Os conteúdos desinformativos atingiram, no total, segundo os investigadores João Canavilhas e Branco Di Fátima, 7.712.000 visualizações nas redes sociais (todas as vezes que o conteúdo aparece aos utilizadores, incluindo repetições), e geraram 324.555 reações, 51.922 comentários e 24.543 partilhas.
A frase
"Porque é que eu fiz aquelas declarações eu próprio gostava muito de perceber, mas não consigo explicar o que é que me passou pela cabeça.”
Norte-Sul
No antepenúltimo dia de campanha para as presidenciais, os candidatos continuam a percorrer o país na esperança, embora as caravanas comecem a abrandar o ritmo e a centrar-se mais no distrito de Lisboa.

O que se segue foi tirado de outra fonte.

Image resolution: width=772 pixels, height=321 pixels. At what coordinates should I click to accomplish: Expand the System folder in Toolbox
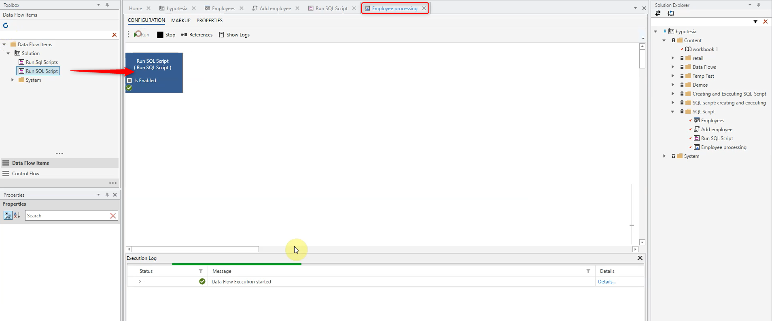pyautogui.click(x=13, y=80)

Quem vai estar mais a norte é Luís Marques Mendes, que inicia a quarta-feira com contactos com a população no Mercado Municipal de Arcos de Valdevez. A hora de almoço será passada em Braga, onde se dirige para uma reunião com a Associação Académica e almoça na universidade da cidade. O dia termina com uma sessão com apoiantes em Vila Nova de Famalicão.

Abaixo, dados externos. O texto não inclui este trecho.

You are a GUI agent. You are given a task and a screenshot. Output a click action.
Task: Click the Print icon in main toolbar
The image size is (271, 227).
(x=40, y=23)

Mais abaixo estará André Ventura, que visita o Mercado Municipal das Caxinas, em Vila do Conde, e depois se desloca ao Porto para uma arruada na famosa rua de Santa Catarina.
A região centro é a escolhida por João Cotrim de Figueiredo para passar o 14 de janeiro em campanha, mais precisamente no distrito de Coimbra. O candidato apoiado pela IL vai ver a produção de queijadas de Pereira na Queijadinha Pereira – Doçaria Conventual, em Montemor-o-Velho, e a seguir vai encontrar-se com apoiantes na Figueira da Foz.

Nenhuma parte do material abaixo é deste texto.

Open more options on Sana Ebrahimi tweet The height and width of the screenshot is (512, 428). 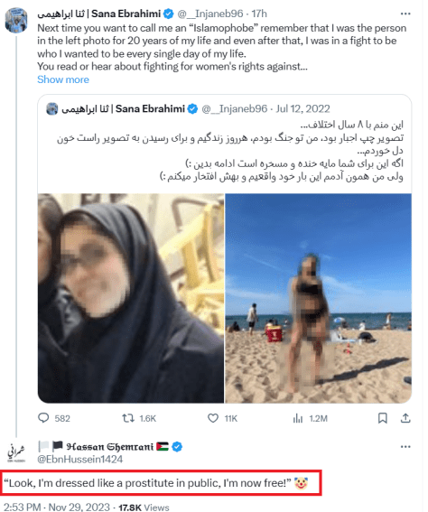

Já na Área Metropolitana de Lisboa, mas fora da capital, andará António José Seguro em contacto com a população no Mercado Municipal de Vila Franca de Xira e numa visita ao Museu do Neo-Realismo, na mesma cidade. Depois desloca-se à Amadora e a Mafra para contactos com a população.
Catarina Martins mantém-se por Lisboa, como tem feito nos últimos dias. Amanhã, a candidata apoiada pelo Bloco de Esquerda tem uma reunião às 11h00 com o conselho de administração do Hospital Professor Doutor Fernando Fonseca (Amadora/Sintra) e durante a tarde estará em contacto com a população a partir do Largo do Carmo, em Lisboa.
No mesmo concelho, no município vizinho e em Abrantes vai estar o almirante Henrique Gouveia e Melo. O candidato presidencial começa por visitar o Mercado de Alvalade em Lisboa e a Escola Secundária Professor Santana Castilho em Oeiras, depois irá às instalações da empresa Abrancongelados em Abrantes e janta com apoiantes do concelho de Oeiras no Parque Desportivo Carlos Queiroz, em Carnaxide.
António Filipe também tem planos em Lisboa, nomeadamente um almoço com juristas na Casa do Alentejo e um encontro com jovens na organização BOTA – Base Organizada da Toca Das Artes, mas termina o dia em Santarém com um jantar com apoiantes no centro de comércio e exposições Casa do Campino.
O candidato Jorge Pinto, apoiado pelo Livre, vai ao Hospital de Faro e, mais tarde, regressa a Setúbal.